"If You Could See Me Now" is a 1946 jazz standard, composed by Tadd Dameron. He wrote it especially for vocalist Sarah Vaughan, a frequent collaborator. Lyrics were written by Carl Sigman and it became one of her signature songs, inducted into the Grammy Hall of Fame in 1998. Dameron himself included a version, sung by Barbara Winfield, on his 1962 album The Magic Touch.

Notable recordings 
Sarah Vaughan's 1946 original recording was released through Musicraft Records.

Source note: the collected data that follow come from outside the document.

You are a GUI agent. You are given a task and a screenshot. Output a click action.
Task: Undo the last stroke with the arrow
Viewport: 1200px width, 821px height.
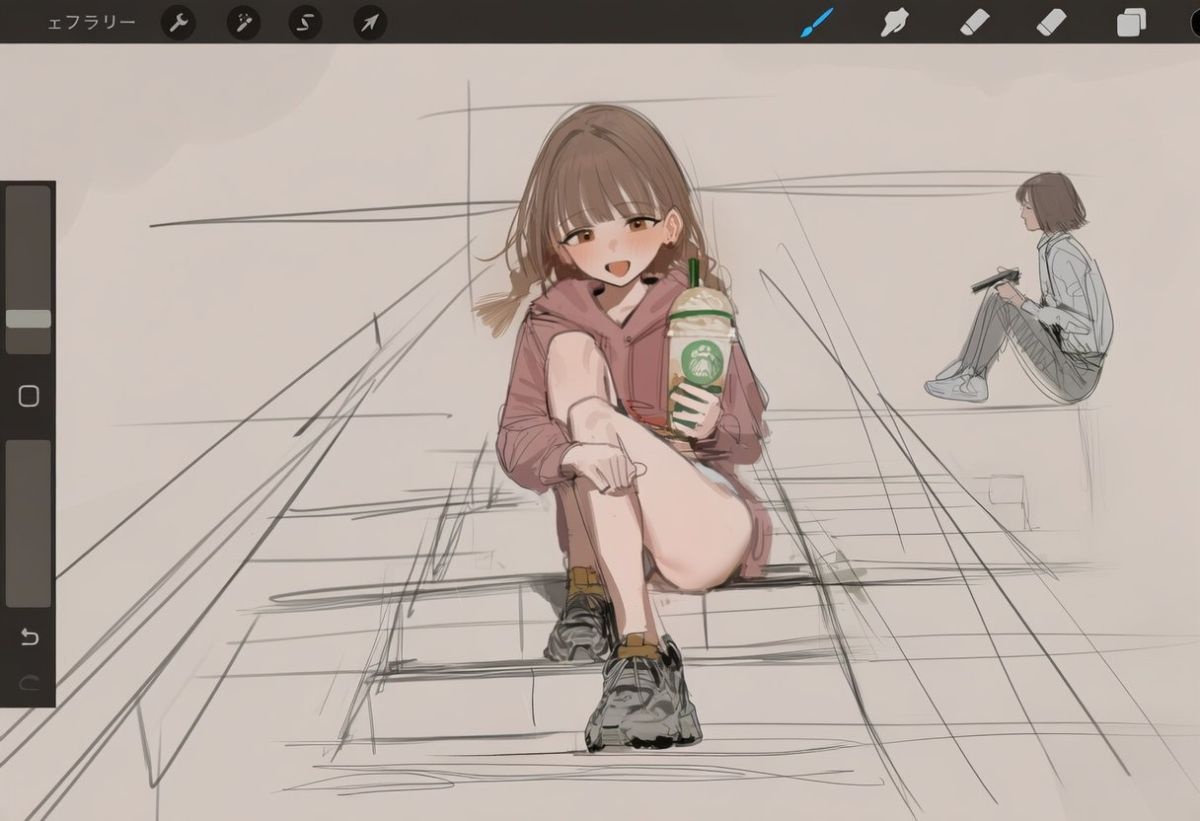pos(29,637)
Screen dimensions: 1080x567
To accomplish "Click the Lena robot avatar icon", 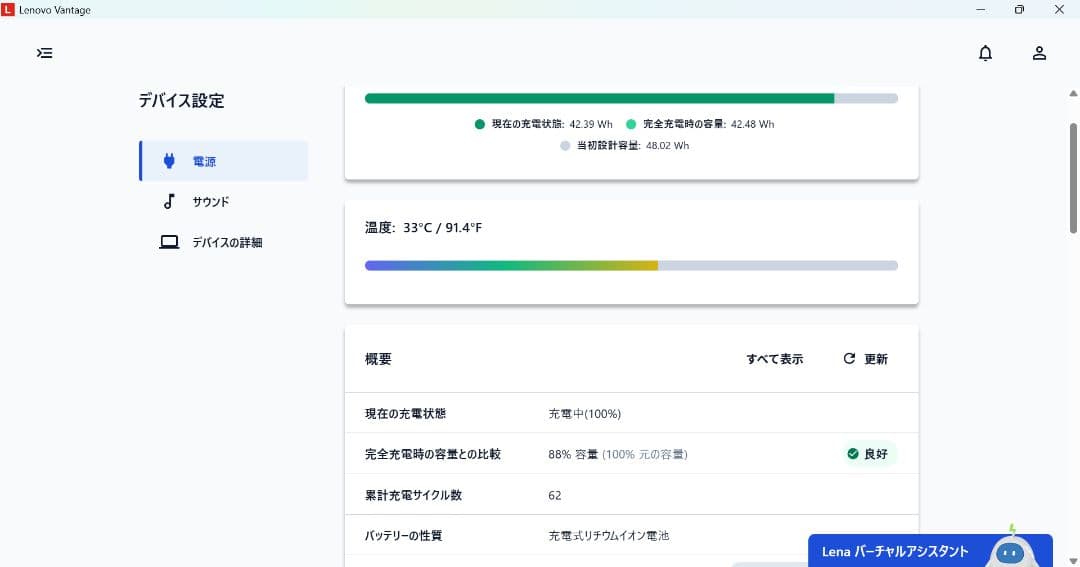I will pos(1012,549).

It also appeared on her 1981 album Send in the Clowns with the Count Basie Orchestra.
Randy Weston recorded the composition in 1956/57 for his album Trio and Solo
Gil Evans recorded a version for his 1957 album Gil Evans & Ten
Chet Baker recorded it for his 1959 album Chet.

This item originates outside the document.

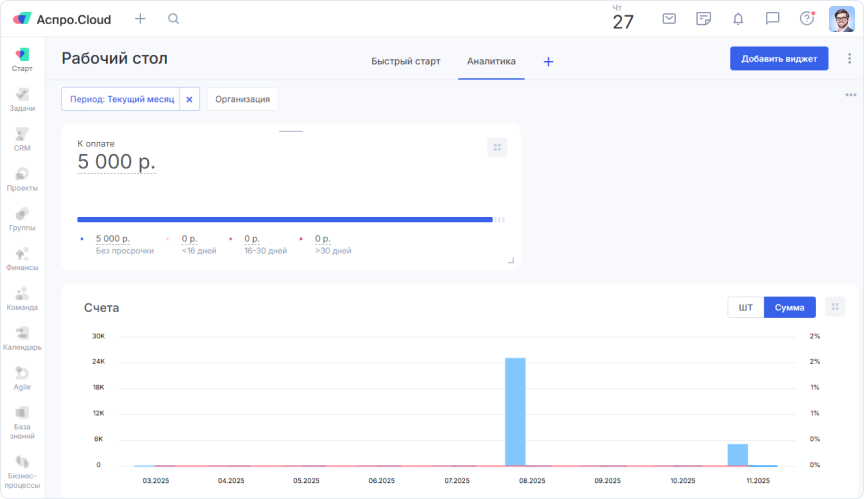Switch chart to ШТ mode
The width and height of the screenshot is (864, 499).
[745, 307]
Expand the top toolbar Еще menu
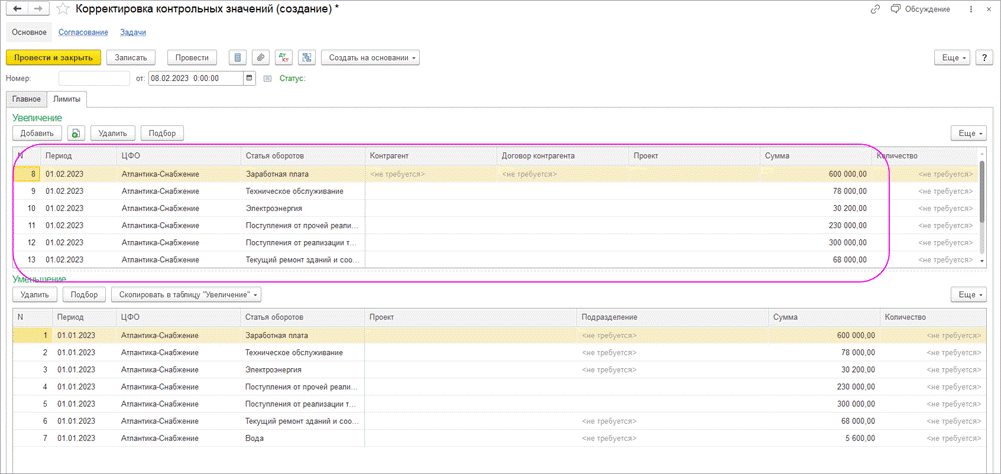Viewport: 1001px width, 474px height. pyautogui.click(x=953, y=57)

Yusef Lateef recorded it on his 1959 album Cry! - Tender
Bobby Timmons from his album Easy Does It (1961)
Milt Jackson recorded it on his 1962 Big Bags album
Bill Evans recorded his version of the song for his 1962 album Moon Beams and also on his Trio '65 album
Sheila Jordan recorded it on her 1963 debut album Portrait of Sheila 
Junior Cook recorded it on the 1963 Roy Brooks album Beat
Red Garland recorded a quintet version that appeared on his Soul Burnin' album, released in 1964  
Wynton Kelly recorded a trio version that appeared on his 1965 album Undiluted  
Wes Montgomery on the live album Smokin' at the Half Note (1965)
Dexter Gordon recorded it on his 1970 album The Jumpin' Blues
Kenny Drew recorded a version on his 1974 album If You Could See Me Now
Barry Harris recorded it on his 1975 Barry Harris Plays Tadd Dameron album
Tsuyoshi Yamamoto on Life (1976)
Oscar Peterson – The Oscar Peterson Four with Joe Pass recorded it in 1983 on the album If You Could See Me Now
Etta Jones recorded the song for her 1978 album If You Could See Me Now
John Abercrombie and John Scofield included the song in their 1984 album Solar.

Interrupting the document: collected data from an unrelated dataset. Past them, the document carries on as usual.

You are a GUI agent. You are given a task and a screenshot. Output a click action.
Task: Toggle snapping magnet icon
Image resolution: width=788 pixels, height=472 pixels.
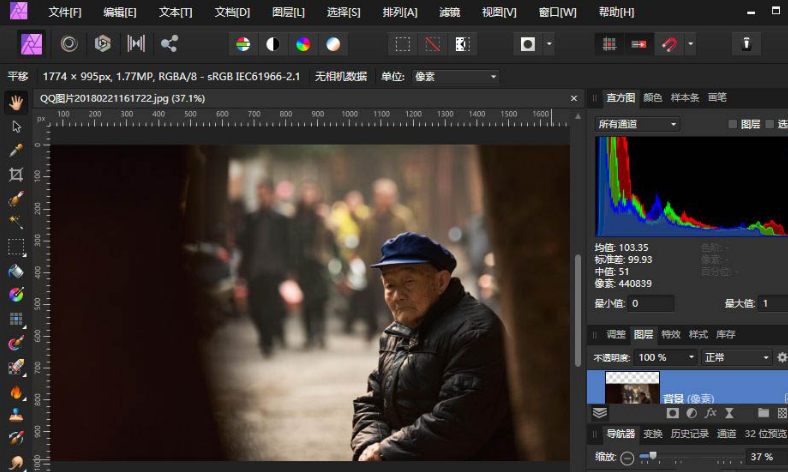click(x=669, y=44)
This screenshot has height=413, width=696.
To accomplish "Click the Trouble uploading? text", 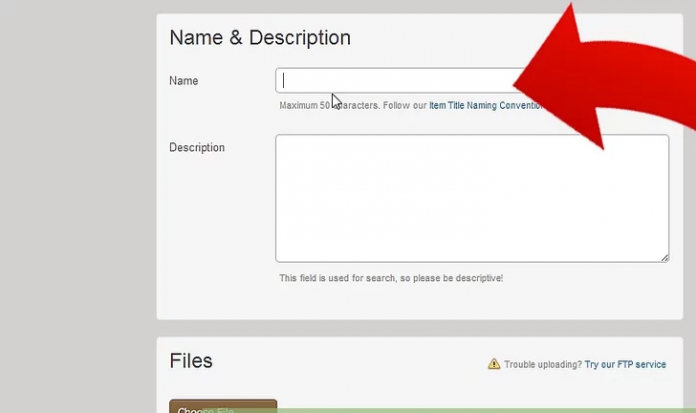I will point(542,365).
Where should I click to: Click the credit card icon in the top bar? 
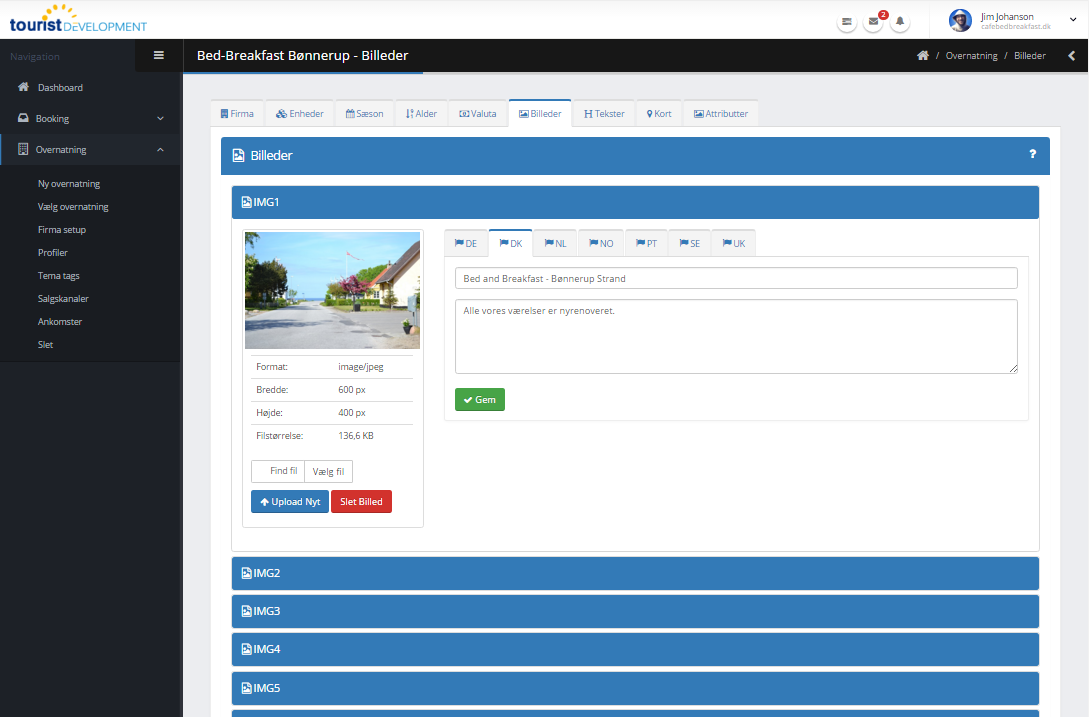point(847,21)

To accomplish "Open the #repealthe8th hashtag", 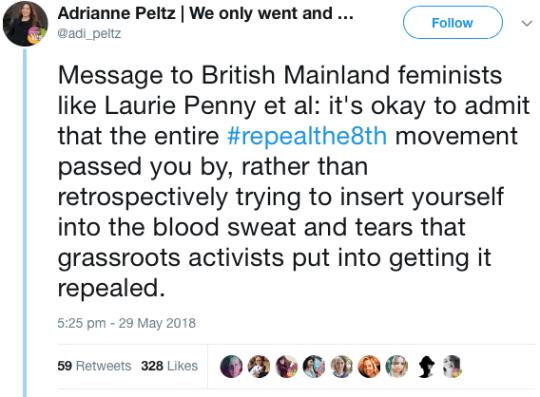I will (x=307, y=136).
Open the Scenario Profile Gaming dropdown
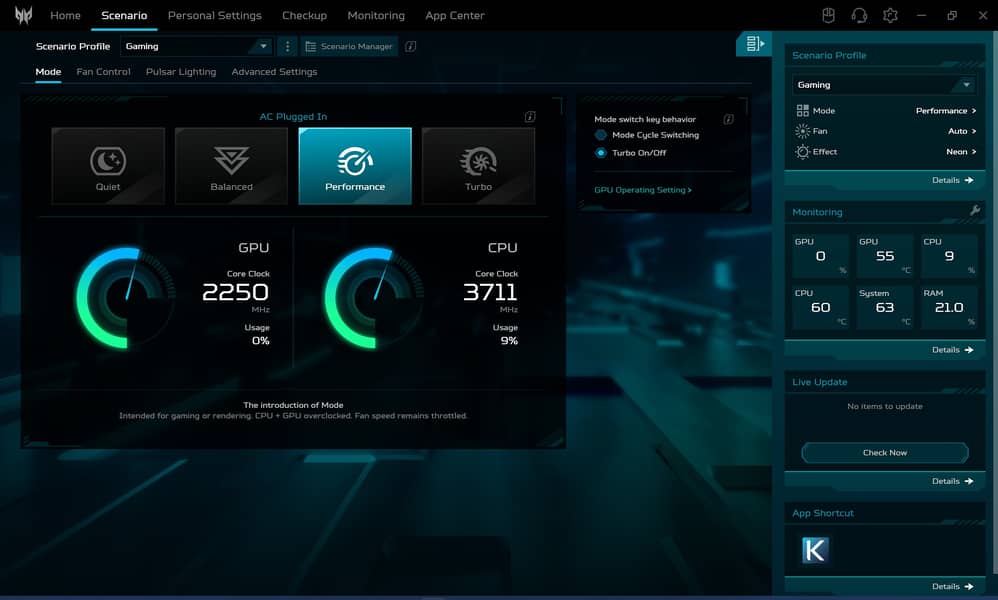The width and height of the screenshot is (998, 600). point(196,46)

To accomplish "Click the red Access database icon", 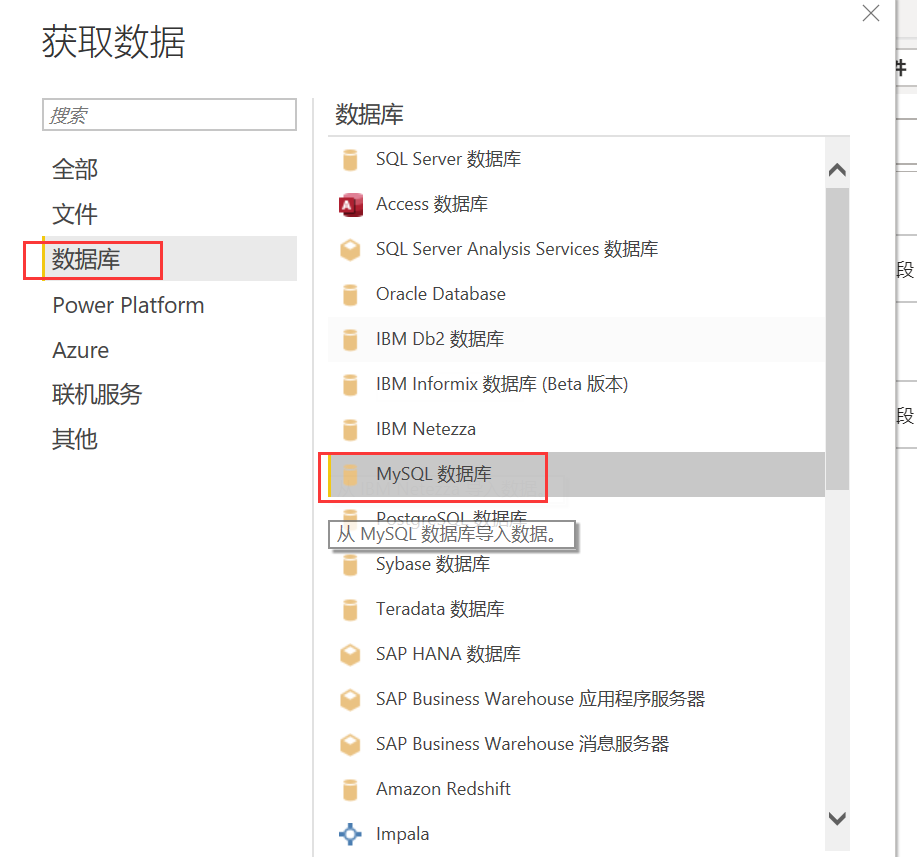I will [350, 205].
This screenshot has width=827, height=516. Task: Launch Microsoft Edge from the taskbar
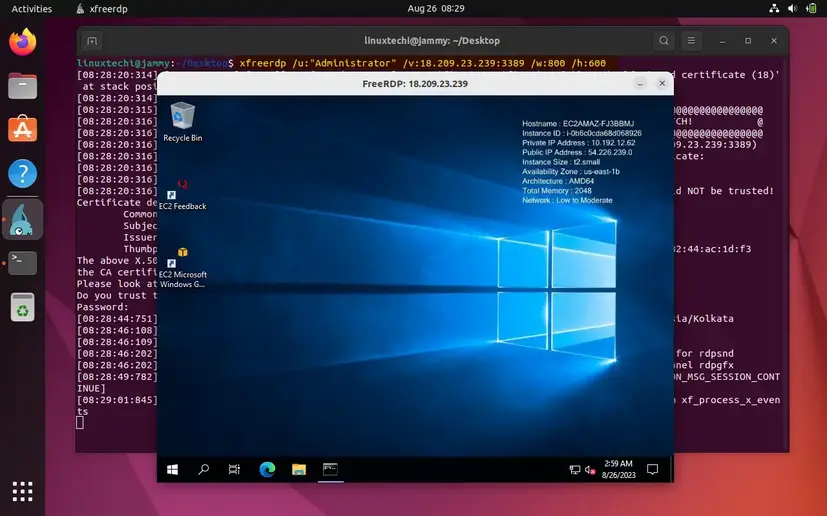(x=267, y=469)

Jaco Pastorius covered the song in 1985 during a televised concert in Belgium.
Jacky Terrasson and Tom Harrell included the song in their 1991 Moon and Sand album.
Mel Tormé recorded a notable version in 1995 with Canadian trombonist and bandleader Rob McConnell.
Buddy DeFranco from his 1992 album Chip off the Old Bop and 1997 Dave McKenna album You Must Believe in Swing
Joe Lovano included it in his 2000 album 52nd Street Themes.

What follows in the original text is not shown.